The State of Food and Agriculture (SOFA) 2025 report estimates that around 1.7 billion people worldwide live in areas where crop yields are 10 percent lower due to human-induced land degradation. Of these, 47 million are children under 5 years of age who are suffering from stunting.

©FAO/Lorenzo Moncada

A staggering 1.7 billion people worldwide are living in areas where agricultural productivity is declining due to human-caused land degradation, according to a new report released by the Food and Agriculture Organization (FAO).

The State of Food and Agriculture (SOFA) 2025 report, unveiled at FAO headquarters in Rome, describes land degradation as a "pervasive and silent crisis" that is undermining farming productivity and threatening ecosystem health across the globe.

Report estimates that due to land degradation, crop yields in affected areas are about 10 percent lower due to human-induced land degradation. Of the 1.7 billion affected population, 47 million are children under the age of five suffering from stunting and malnutrition.

A Crisis Beyond the Environment

The report makes clear that land degradation extends far beyond environmental concerns, directly impacting agricultural output, rural livelihoods, and food security for billions of people.

Asian countries face the most severe impact in absolute numbers, both due to accumulated degradation and high population densities. The report represents the most comprehensive analysis to date examining how human-driven land degradation affects crop yields globally.

Understanding the Problem

FAO defines land degradation as a long-term decline in land's capacity to provide essential ecosystem functions and services. The phenomenon typically results from multiple factors, including natural processes like soil erosion and salinization, combined with increasingly dominant human pressures.

The report employs a debt-based approach to measure degradation, comparing current conditions of soil organic carbon, soil erosion, and soil water against what would exist without human interference. A machine-learning model integrates environmental and socio-economic factors to estimate baseline conditions.

A Path Forward

Despite the sobering statistics, SOFA 2025 offers an optimistic outlook: reversing just 10 percent of human-induced degradation on existing croplands could restore enough agricultural production to feed an additional 154 million people annually.

Such restoration could be achieved through sustainable land management practices including crop rotations, cover cropping to preserve soil health, erosion reduction measures, and biodiversity conservation efforts.

The report outlines actionable opportunities for integrated sustainable land-use and management practices, alongside tailored policies. These measures aim to avoid, reduce, and reverse land degradation while improving food production and farmers livelihood.

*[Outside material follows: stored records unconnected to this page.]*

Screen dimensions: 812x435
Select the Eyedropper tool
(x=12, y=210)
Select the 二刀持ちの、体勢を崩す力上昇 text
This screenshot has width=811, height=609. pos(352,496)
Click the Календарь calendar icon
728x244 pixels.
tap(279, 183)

"To seize these opportunities, we must act decisively. Sustainable land management requires enabling environments that support long-term investment, innovation and stewardship," FAO Director-General QU Dongyu wrote in the report's foreword.

Tailored Solutions 

The report emphasizes that while land degradation affects farms of all sizes, policy interventions must be customized to address specific farm structures. Smallholder farmers face distinct financial constraints compared to larger operations, which manage most agricultural land and possess greater capacity for implementing large-scale solutions.

SOFA 2025 calls for integrated land-use strategies and policy interventions - including regulatory measures like deforestation controls, incentive-based programs, and cross-compliance mechanisms that link subsidies to environmental outcomes.